Figure 4.

Δbub1 Δhos2 double gene deletion impairs accumulation of Mad2 on unattached kinetochores. (A) Cells with the indicated genotype were treated with CBZ after S phase synchronization. Details are described in the text. Images of Mad2-GFP in these cells are shown, and bright Mad2 spots are indicated by arrowheads. Bar, 10 μm. Calculated percentages of cells with the Mad2 spot in the mitotic population are presented in the right panel. (B) Percentages of cells with Mad2 spot in total cells were counted every 15 min after addition of CBZ. More than 250 cells were examined for each sample. Cells were presynchronized in S phase as described in the text. (C) Snapshot of an nda3 mutant cell expressing Hos2-YFP, Mis12-Cherry (a kinetochore component) and CFP-Atb2 (α-tubulin) after recovery from mitotic arrest. Nine serial Z-sections with an interval of 0.3 μm were flattened after deconvolution.
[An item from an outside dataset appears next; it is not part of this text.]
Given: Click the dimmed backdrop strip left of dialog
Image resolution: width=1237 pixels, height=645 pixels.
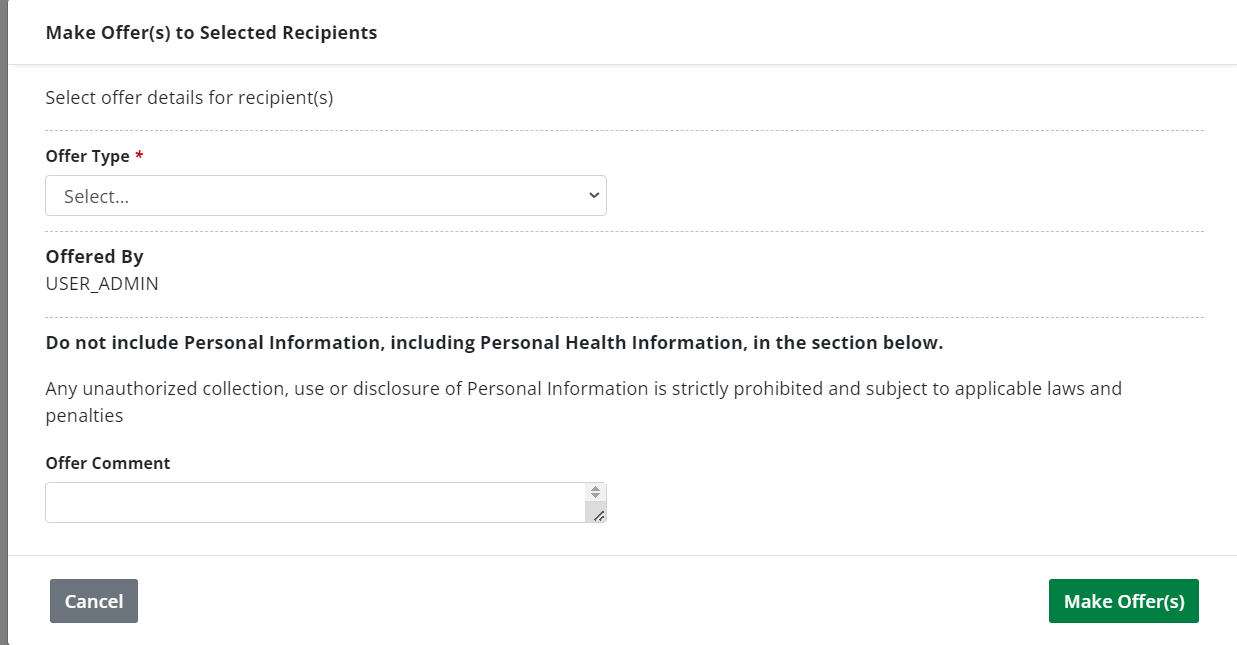Looking at the screenshot, I should (4, 320).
The position of the kinetochore detached from the spindle is indicated by an arrowhead. In the merged panel, Hos2-YFP, Mis12-Cherry, and CFP-Atb2 are pseudocolored green, red, and blue, respectively. Bar, 10 μm. (D) Spindle lengths from multiple movies of exponentially growing cells with the indicated genotype were analyzed. Cells were cultured in minimal medium at 26°C, and Pcp1-CFP (SPB marker) was used to determine the length. The time point at which phase 3 spindle extension began was defined as 0. The number of samples examined (n) and average time required for phase 1 + 2 (average ± SD) in each strain are shown.